Другой наш сосед был титулярный советник Варух Язвин, знаменитого подьяческого рода. Во всю жизнь мою не видывал я такой подлой рожи и которая так бы сильно выражала собою безобразие души, какую носил г. Язвин. Если б живописец захотел ябеде дать вид человеческий, то б сосед наш мог послужить ему таким совершенным образцом, до какого одним воображением достигнуть невозможно. История его поместится в нескольких строках. Он купил воеводское место в Кинешме за пятьсот рублев, то есть за тогдашнюю обыкновенную таксу воеводских мест средних городов. Всякое время имеет свои чудеса. Ныне часто деревни в города преобращаются; тогда нередко города преображалися в деревни. Город Кинешма подпала под сей несчастный жребий. Лишь только Язвин в него прибыл, казалось, что в него сама язва ворвалася. В первое еще лето благополучного его воеводствования уже во всем уезде богати обнищаша и взалкаша. В два года опустошение сделалось в том краю всеобщее, наконец услышано стало моление убогих, и на смену Язвина прислан был из Петербурга воеводою коллежский асессор Исай Глупцов. Между тем, Язвин купил деревню в нашем соседстве и в нее переселился. Слов нет пересказать всех его бездельств и грабежей. Должно признаться однако ж, что мрачная душа его, обремененная грехами, непрестанно трепетала. Он был в равной степени бездушник и ханжа. Однажды украл он из нашего табуна двенадцать лучших лошадей и на другой день со всею своею окаянною семьею на тех же краденых конях отправился в Ростов богу молиться.

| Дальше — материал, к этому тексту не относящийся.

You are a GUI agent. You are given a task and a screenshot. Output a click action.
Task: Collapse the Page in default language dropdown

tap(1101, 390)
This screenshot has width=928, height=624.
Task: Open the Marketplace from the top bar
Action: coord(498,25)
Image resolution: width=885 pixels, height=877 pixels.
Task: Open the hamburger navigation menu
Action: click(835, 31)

В соседстве нашем было также превеликое монастырское село, которым сряду пятнадцать лет управлял монастырский служка Михей Антифонов. Он был натурально добрый человек и все свое честолюбие с доходами обращал к тому только, чтоб иметь погреб, который бы не уступал самих властей лучшим погребам. Крестьяне были им довольны, ибо без разорения себя могли содержать его погреб в цветущем состоянии. При сих выгодах временной жизни г. Антифонов имел, однако ж, дряхлое здоровье. Он был скорбен животом; к тому ж сделал себе непременное правило: ничего по смерть не принимать из аптеки. Он отроду однажды принял от доктора лекарство, от которого в две минуты у него глаза помутились и такая сделалась тоска, что лазил не однажды на стены. Сего было бы довольно к ожесточению души его против лекарских рецептов; но вскоре потом ездил он молиться на Перерву, где отец игумен довершил ненавистное его предубеждение против врачебныя науки. Его преподобие имел такое мнение, что всякий доктор и всякий лекарь должен быть неминуемо колдун и что весь корпус медиков есть не что иное, как сатанино сонмище, попущенное гневом божиим на пагубу человеческого рода. С другой же стороны, г. Антифонов сам чувствовал, что тело его требует необходимо врачевания. И для того решился лечиться сам у себя и одним лекарством. Он всякий день зимою и летом пил соки виноградные, и погреб его самым натуральнейшим образом сделался его домашнею аптекою. Из всех соседей монастырская деревня нас всех меньше обижала. При всякой от крестьян наглости отец мой посылал к нему полдюжины бутылок обыкновенного лекарства, после чего виноватые немедленно и нещадно наказаны бывали.